Data extracted from a collection:
################

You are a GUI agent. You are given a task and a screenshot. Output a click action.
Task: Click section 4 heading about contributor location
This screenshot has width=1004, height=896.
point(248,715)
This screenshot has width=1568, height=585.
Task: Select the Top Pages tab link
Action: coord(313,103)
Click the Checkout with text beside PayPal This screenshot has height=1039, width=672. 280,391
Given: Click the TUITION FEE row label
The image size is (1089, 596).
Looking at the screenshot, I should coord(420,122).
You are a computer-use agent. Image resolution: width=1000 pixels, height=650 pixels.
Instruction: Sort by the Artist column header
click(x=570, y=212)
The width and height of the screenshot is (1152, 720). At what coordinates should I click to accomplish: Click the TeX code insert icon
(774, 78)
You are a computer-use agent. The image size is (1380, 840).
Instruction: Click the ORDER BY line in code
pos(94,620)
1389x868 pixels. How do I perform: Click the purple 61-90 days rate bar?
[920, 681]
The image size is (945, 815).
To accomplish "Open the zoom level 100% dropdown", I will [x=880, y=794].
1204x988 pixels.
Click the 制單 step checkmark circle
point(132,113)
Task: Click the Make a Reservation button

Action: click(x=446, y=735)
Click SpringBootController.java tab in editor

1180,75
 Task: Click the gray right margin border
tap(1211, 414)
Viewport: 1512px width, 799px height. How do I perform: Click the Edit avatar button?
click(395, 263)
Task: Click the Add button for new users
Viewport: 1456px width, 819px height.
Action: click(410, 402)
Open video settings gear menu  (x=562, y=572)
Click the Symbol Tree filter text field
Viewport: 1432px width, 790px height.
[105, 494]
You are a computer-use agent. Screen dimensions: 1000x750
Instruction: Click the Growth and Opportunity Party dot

################

> _Exercise directions_: Could you write out all the entries word for word?

> _Result for this exercise_:
You are a GUI agent. You are given a task and a screenshot. Output a click action.
Task: Click section 4 heading about contributor location
This screenshot has width=1004, height=896.
point(248,715)
This screenshot has width=1568, height=585.
Task: Select the Top Pages tab link
Action: coord(313,103)
Click the Checkout with text beside PayPal This screenshot has height=1039, width=672. 280,391
Given: Click the TUITION FEE row label
The image size is (1089, 596).
Looking at the screenshot, I should coord(420,122).
You are a computer-use agent. Image resolution: width=1000 pixels, height=650 pixels.
Instruction: Sort by the Artist column header
click(x=570, y=212)
The width and height of the screenshot is (1152, 720). At what coordinates should I click to accomplish: Click the TeX code insert icon
(774, 78)
You are a computer-use agent. The image size is (1380, 840).
Instruction: Click the ORDER BY line in code
pos(94,620)
1389x868 pixels. How do I perform: Click the purple 61-90 days rate bar?
[920, 681]
The image size is (945, 815).
To accomplish "Open the zoom level 100% dropdown", I will [x=880, y=794].
1204x988 pixels.
Click the 制單 step checkmark circle
point(132,113)
Task: Click the Make a Reservation button

Action: click(x=446, y=735)
Click SpringBootController.java tab in editor

1180,75
 Task: Click the gray right margin border
tap(1211, 414)
Viewport: 1512px width, 799px height. How do I perform: Click the Edit avatar button?
click(395, 263)
Task: Click the Add button for new users
Viewport: 1456px width, 819px height.
Action: click(410, 402)
Open video settings gear menu  (x=562, y=572)
Click the Symbol Tree filter text field
Viewport: 1432px width, 790px height.
[105, 494]
You are a computer-use agent. Screen dimensions: 1000x750
Instruction: Click the Growth and Opportunity Party dot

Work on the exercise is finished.